La derrota de Napoleón y el posterior Congreso de Viena (1814–1815) dibujaron un nuevo mapa continental. Las grandes potencias europeas, obsesionadas con contener a Francia, crearon varios “estados tapón” —como Países Bajos, Baviera o Piamonte-Cerdeña— para frenar posibles expansiones futuras francesas. En este contexto, Cataluña, por su posición geográfica, identidad histórica y tradición política, tuvo la posibilidad de convertirse en la cuarta pata de este cinturón defensivo en el sur. Pero la combinación de una España gobernada por un Fernando VII absolutista y desacreditado, y de unas élites económicas catalanas más interesadas en mantener los privilegios comerciales en el imperio que en redefinir su soberanía, cerraron aquella oportunidad histórica. Un episodio que demuestra que las fronteras no siempre las marca la geografía, sino las decisiones —y a renuncias— políticas.

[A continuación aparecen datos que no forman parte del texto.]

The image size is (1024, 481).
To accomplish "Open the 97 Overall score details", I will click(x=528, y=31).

Desde entonces, el sistema clientelar y la corrupción estructural española no sólo han sobrevivido, sino que se han adaptado a cada régimen: de las redes de influencia tejidas durante la expansión feudal, evolucionadas después por el proceso de señorío del Antiguo Régimen, a los caciques del siglo XIX, a las elites de la Restauración, a los intermediarios XX y XXI. El mecanismo ha sido siempre el mismo: concentrar poder y recursos en una minoría afín, mientras se proclama un discurso cohesionador que ignora o borra las diferencias internas.
Y aquí es donde el concepto de “Reconquista” se convierte en la pieza clave de toda la ideología política española de los últimos doscientos años. A través de un relato aparentemente histórico—con una duración ininterrumpida de unos mil años— este concepto fue utilizado por las élites castellanas no solo para justificar la unidad, sino para presentarla como condición indispensable para sostener la propia estructura del Estado. Esta estructura se alimenta creando dependencias económicas y políticas de las élites territoriales frente al centro: privilegios, contratos, cargos y ayudas que aseguran su lealtad y neutralizan cualquier disidencia. Sin esta red de dependencias —donde la corrupción actúa como cemento—, el sistema se convertiría en ingobernable.
Asimismo, esta dinámica del Estado español también ha generado una resistencia interna en algunos territorios que, pese a las presiones, han sabido luchar por preservar su singularidad, lengua, cultura e instituciones propias. Pero esta resistencia —a menudo menospreciada— también ha tenido que combatir no solamente la ofensiva del centro, sino la traición de aquellos que, sin escrúpulos, han vendido su país a cambio de favores y rentas perpetuas.
Así, la imposición de la supremacía castellana sobre la pluralidad peninsular es el mecanismo que permite perpetuar esa arquitectura de poder. El hexágono todavía está inacabado, no por falta de voluntad centralizadora, sino porque la realidad peninsular —radicalmente diversa desde sus orígenes— nunca se ha acabado homogeneizando hacia el centro. Únicamente una mirada poliédrica permitiría a España vertebrarse definitivamente.